Am Vormittag hatte sie ernsthaft in Erwägung gezogen, mit Kirsi irgendwohin zu fliehen: ins Ausland, in die Sommerhütte ihrer Eltern nach Asikkala, in eine Herberge in der lappischen Einöde, auf einen verlassenen Bauernhof mitten im Wald von Kainuu … Aber nun war ihr klar, dass eine Flucht keines ihrer Probleme lösen würde. Wenn der Türke der Polizei die Fotos aus Mikkos Studio übergäbe und von den Drogen berichtete, die er versteckt hatte, wären sie und Kirsi bis an ihr Lebensende auf der Flucht. Und wenn sie der Polizei selbst alles erzählen würde, bekäme sie wahrscheinlich eine Anklage zumindest wegen eines Verstoßes gegen das Suchtmittelgesetz und würde Kirsi verlieren. Es gab keine Alternative, sie war gezwungen, sich auf die Zusammenarbeit mit dem Türken einzulassen. Vielleicht würde ihr unterwegs irgendetwas einfallen.
Als der Minutenzeiger den Strich über der Eins erreichte, trank Eeva entschlossen ihr Glas aus und verließ die Gaststätte. An der nächsten Straßenecke schaute sie sich verstohlen um, konnte aber das schwarze Auto des Türken nirgendwo entdecken. Es waren nur noch ein paar Grad unter null, und das kam ihr nach der langen Kälteperiode schon fast warm vor.
Um was würde der Türke sie bitten? Der Gedanke machte ihr angst. Plötzlich wurde ihr klar, dass er ja auch etwas von ihr verlangen könnte, wozu sie nicht imstande war. Was würde dann geschehen? Würde er dann die gefälschten Beweise, die sie belasteten, der Polizei übergeben? »Es genügt,wenn man sein Bestes tut« – das dürfte kaum einer der Grundsätze des Türken sein.

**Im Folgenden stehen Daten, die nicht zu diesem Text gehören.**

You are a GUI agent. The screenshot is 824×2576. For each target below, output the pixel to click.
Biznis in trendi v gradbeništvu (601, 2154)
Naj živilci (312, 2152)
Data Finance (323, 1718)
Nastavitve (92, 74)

An der Kreuzung von Merimiehenkatu und Albertinkatu roch sie vor der offenen Tür eines Restaurants, das sie kannte, den Duft gutbürgerlicher Küche und hörte plötzlich ein Telefon klingeln. Der schrille Ton war ihr nicht vertraut, es klang aber so, als wäre es ganz in der Nähe, in ihren Sachen. Sie steckte die Hand in die Manteltasche und zog ein Telefon heraus, das sie noch nie zuvor gesehen hatte.
Eeva zögerte einen Augenblick und hoffte noch, sie würde genau jetzt in ihrem Bett neben Mikko aufwachen und hören, wie Kirsi in ihrem Zimmer herumklapperte … Aber es half nichts, sie musste sich melden. Vielleicht würde sie ihre Aufgabe erfahren und endlich verstehen, warum man gerade sie in diesen Alptraum hineingezogen hatte.
»Es tut mir leid, dass wir uns nicht treffen können …«, sagte Turan Zana, aber Eeva unterbrach ihn.
»Ich bin einverstanden. Was muss ich tun?«, sagte sie rasch.
»Natürlich sind Sie einverstanden, Ihnen bleibt ja gar nichts anderes übrig.« Zana hörte sich überheblich an.
»Was ist das für eine Aufgabe?« Eeva redete jetzt so laut, dass ein Chihuahua, der auf der anderen Straßenseite sein übergewichtiges Frauchen ausführte, in schrillem Ton zu bellen begann.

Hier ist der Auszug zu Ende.